What you should give back is every line from the one containing "You are a computer-use" through the last line of the records below, word for word and without pictures.

[[ Exercise materials, beginning ]]

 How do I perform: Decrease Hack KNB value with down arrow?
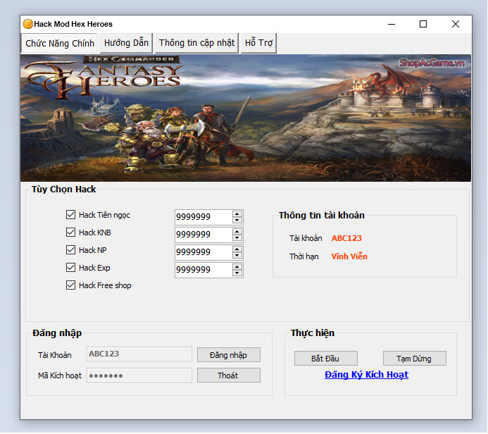coord(237,238)
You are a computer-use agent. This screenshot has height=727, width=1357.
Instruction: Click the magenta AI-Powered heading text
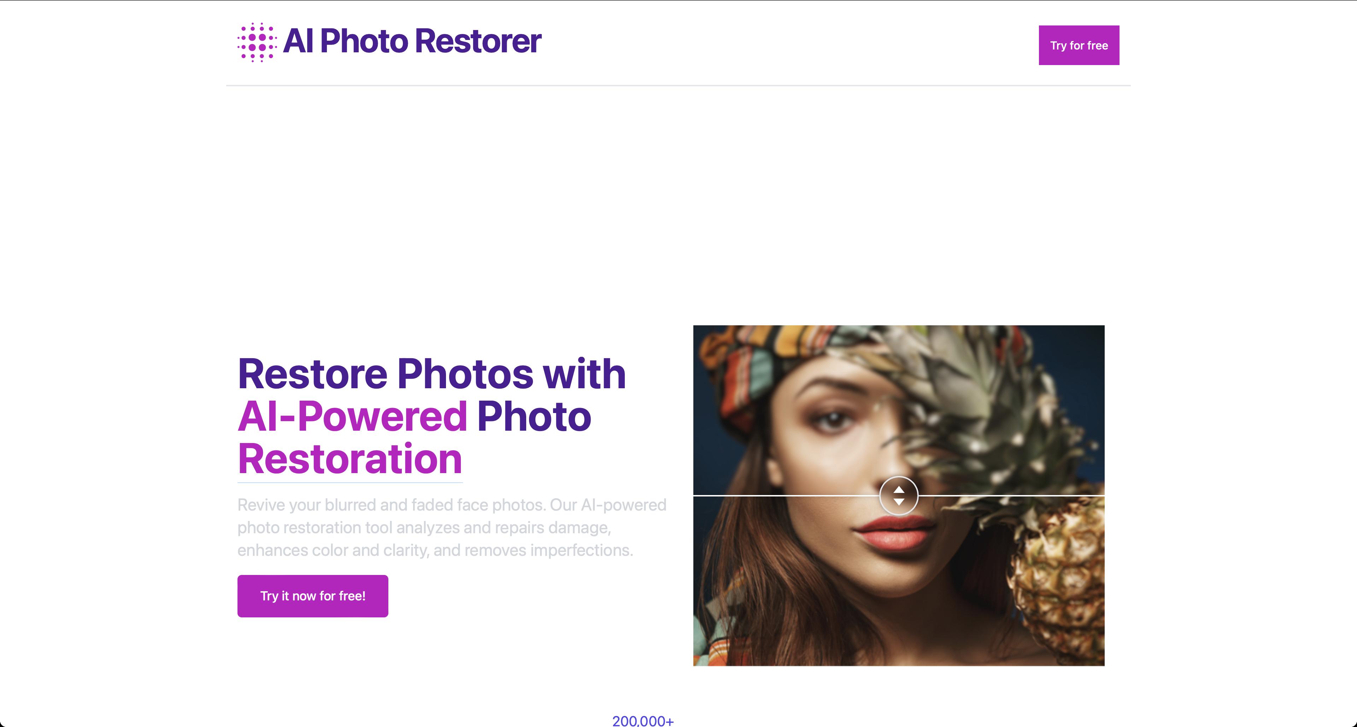pos(352,416)
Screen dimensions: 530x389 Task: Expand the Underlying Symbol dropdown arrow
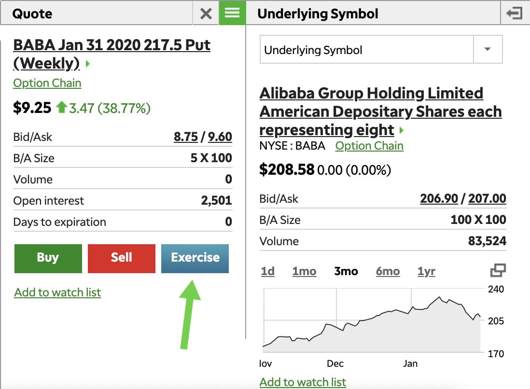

[[ Exercise materials, end ]]

#### Result for this exercise:
You are a computer-use agent. This screenshot has height=727, width=1357.
Instruction: Click the magenta AI-Powered heading text
pos(352,416)
Screen dimensions: 530x389 Task: Expand the Underlying Symbol dropdown arrow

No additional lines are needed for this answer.